Recent testing uncovered that PTX JIT may reject attempts to use 'mul.u32' as
a non-widening 32-bit multiply instruction. Use 'mul.lo.u32' to fix 32-bit
code generation and conform to the PTX spec better.
* config/nvptx/nvptx.c (nvptx_init_unisimt_predicate): Emit
'mul.lo.u32' instead of 'mul.u32' for 32-bit ABI target.
(nvptx_declare_function_name): Ditto.
---
gcc/ChangeLog.gomp-nvptx | 6 ++++++
gcc/config/nvptx/nvptx.c | 4 ++--
2 files changed, 8 insertions(+), 2 deletions(-)
diff --git a/gcc/config/nvptx/nvptx.c b/gcc/config/nvptx/nvptx.c
index 93bf781..bc187ea 100644
--- a/gcc/config/nvptx/nvptx.c
+++ b/gcc/config/nvptx/nvptx.c
@@ -955,7 +955,7 @@ nvptx_init_unisimt_predicate (FILE *file)

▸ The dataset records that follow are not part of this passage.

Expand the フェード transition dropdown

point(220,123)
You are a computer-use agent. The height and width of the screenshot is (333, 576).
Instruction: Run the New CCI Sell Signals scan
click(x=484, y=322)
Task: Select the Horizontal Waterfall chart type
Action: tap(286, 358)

fprintf (file, "\t\t.reg.u%d %%ustmp2;\n", bits);
fprintf (file, "\t\tmov.u32 %%ustmp0, %%tid.y;\n");
fprintf (file, "\t\tmul%s.u32 %%ustmp1, %%ustmp0, 4;\n",
- bits == 64 ? ".wide" : "");
+ bits == 64 ? ".wide" : ".lo");
fprintf (file, "\t\tmov.u%d %%ustmp2, __nvptx_uni;\n", bits);
fprintf (file, "\t\tadd.u%d %%ustmp2, %%ustmp2, %%ustmp1;\n", bits);
fprintf (file, "\t\tld.shared.u32 %%r%d, [%%ustmp2];\n", master);
@@ -1115,7 +1115,7 @@ nvptx_declare_function_name (FILE *file, const char
*name, const_tree decl)
fprintf (file, "\t.reg.u%d %%fstmp2;\n", bits);
fprintf (file, "\tmov.u32 %%fstmp0, %%tid.y;\n");
fprintf (file, "\tmul%s.u32 %%fstmp1, %%fstmp0, %d;\n",
- bits == 64 ? ".wide" : "", bits / 8);
+ bits == 64 ? ".wide" : ".lo", bits / 8);
fprintf (file, "\tmov.u%d %%fstmp2, __nvptx_stacks;\n", bits);
/* fstmp2 = &__nvptx_stacks[tid.y]; */
fprintf (file, "\tadd.u%d %%fstmp2, %%fstmp2, %%fstmp1;\n", bits);